Manche Fähigkeiten kann man erwerben, andere nicht. Zu letzteren zählt Schwyzerdütsch. Dabei handelt es sich um eine der wenigen Kompetenzen, die von Finanzdienstleistern händeringend gesucht werden – sofern bei den Kandidaten auch Qualifikation und Berufserfahrung stimmen.
„Selbst Deutschsprachige, die zehn oder mehr Jahre Berufserfahrung in der Schweiz mitbringen, die Branche kennen und über ein gutes Netzwerk verfügen, lassen sich auf viele Institutional Sales-Positionen in der Schweiz nicht vermitteln“, klagt Headhunterin Alice Corp, Head of Buy Side Sales bei Selby Jennings in Zürich. „Denn sie sprechen kein Schweizerdeutsch.“
Ein passives Verständnis des Schwyzerdütsch würde den Kunden oftmals nicht genügen. „Die warten lieber so lange, bis sich ein Schweizerdeutscher Muttersprachler findet“, beobachtet Corp. Und das kann lange dauern. Corp schätzt, dass eine solche Suche nach einem Sales mit fließendem Schwyzerdütsch drei- bis viermal so lange benötigen könne als nach jemandem mit Hochdeutsch und Berufserfahrung in der Schweiz.

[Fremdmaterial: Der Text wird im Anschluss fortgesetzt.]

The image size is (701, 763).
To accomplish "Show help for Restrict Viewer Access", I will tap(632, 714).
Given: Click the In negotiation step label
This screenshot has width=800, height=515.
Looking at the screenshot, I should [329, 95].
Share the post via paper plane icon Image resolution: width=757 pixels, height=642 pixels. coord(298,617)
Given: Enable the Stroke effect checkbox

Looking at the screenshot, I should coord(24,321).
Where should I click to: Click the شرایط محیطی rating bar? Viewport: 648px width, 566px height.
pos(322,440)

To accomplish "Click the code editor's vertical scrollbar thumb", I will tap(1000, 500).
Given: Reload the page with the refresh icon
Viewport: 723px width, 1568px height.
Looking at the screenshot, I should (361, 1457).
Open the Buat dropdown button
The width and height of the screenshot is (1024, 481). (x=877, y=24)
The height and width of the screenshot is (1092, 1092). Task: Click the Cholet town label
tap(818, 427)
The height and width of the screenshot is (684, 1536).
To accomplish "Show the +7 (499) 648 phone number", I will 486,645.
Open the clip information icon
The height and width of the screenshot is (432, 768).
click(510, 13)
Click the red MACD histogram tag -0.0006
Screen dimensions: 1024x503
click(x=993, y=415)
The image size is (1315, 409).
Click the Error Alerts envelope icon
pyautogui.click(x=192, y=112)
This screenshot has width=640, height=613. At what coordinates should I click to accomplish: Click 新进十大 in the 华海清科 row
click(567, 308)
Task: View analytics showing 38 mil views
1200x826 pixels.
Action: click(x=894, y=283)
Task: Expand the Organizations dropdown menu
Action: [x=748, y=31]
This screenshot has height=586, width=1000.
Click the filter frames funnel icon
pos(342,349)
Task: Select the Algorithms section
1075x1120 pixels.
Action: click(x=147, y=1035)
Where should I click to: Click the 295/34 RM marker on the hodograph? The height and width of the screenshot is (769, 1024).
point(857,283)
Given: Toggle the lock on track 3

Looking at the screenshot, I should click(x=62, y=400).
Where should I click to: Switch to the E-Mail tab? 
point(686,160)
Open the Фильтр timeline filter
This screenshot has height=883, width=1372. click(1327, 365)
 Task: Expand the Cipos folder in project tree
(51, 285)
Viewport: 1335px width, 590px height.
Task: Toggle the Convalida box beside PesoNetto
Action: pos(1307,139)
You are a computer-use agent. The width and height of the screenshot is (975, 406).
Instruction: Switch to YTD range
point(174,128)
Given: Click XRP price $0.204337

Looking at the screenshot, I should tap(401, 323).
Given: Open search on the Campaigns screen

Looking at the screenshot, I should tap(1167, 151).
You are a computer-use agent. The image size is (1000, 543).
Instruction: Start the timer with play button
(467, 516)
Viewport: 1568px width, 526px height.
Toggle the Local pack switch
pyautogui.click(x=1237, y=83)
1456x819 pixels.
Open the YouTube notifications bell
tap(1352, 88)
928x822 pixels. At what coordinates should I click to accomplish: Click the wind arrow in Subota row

Dies gelte sogar für ausländische Unternehmen, die einen Vertrieb in der Schweiz erst aufbauen. Vergleichbare Probleme gebe es westlich des Röstigrabens nicht, da die französischsprachigen Schweizer keinen so ausgeprägten Dialekt kennen. Entsprechend haben es dort Salesprofis aus Frankreich oder Belgien leichter.
Der Pool an solchen muttersprachlichen Sales ist indes äußerst klein. Laut Headhunter Jonas Neff von Biermann Partners in Zürich gebe es vielleicht insgesamt 250 bis 300 institutional Sales, die auf Schweizer Kundschaft spezialisiert seien. „Davon dürften um die 250 Schweizer sein“, ergänzt Neff.
„Es gibt aber auch deutsche Sales Manager in der Schweiz, die einen sehr guten Job machen“, schränkt Neff ein. Das hänge auch mit dem Kundenkreis zusammen. Wenn ein ausländischer Asset Manager in die Schweiz komme und ohnehin nur die 50 größten Adressen des Landes angehen wolle, dann seien Kenntnisse des Schwyzerdütsch von untergeordneter Bedeutung.
Anders sehe es bei mittelgroßen und kleineren Adressen aus, die 500 Mio. Franken und weniger verwalten. „Je länger ein Haus auf dem Schweizer Markt ist, desto eher werden auch kleinere Adressen angegangen und dabei muss man die Sprache der Kunden sprechen“, beobachtet Neff. „Und das ist nun einmal Schwyzerdütsch.“
„Der Schweizer Kunde will auch auf Schwyzerdütsch angesprochen werden“, ergänzt Headhunter Stefan Bächer von Guggenbühl, Bächer, Niederer & Partner in Zürich. Solche Profile zu finden, stelle zwar eine Herausforderung, aber keine Unmöglichkeit dar. „Es ist nicht so, dass keine auf den Markt verfügbar wären. In dem Umfeld und mit all den Restrukturierungen, gibt es immer den einen oder anderen.“
Darauf scheinen auch die Kunden zu spekulieren. „Die Unternehmen warten lieber ab, bis jemand verfügbar ist, der diese Kompetenz mitbringt. Es bedeutet nicht, dass die Kunden bereit wären, für Schwyzerdütsch mehr zu zahlen“, ergänzt Corp. Dazu sei das Umfeld immer noch zu schwierig.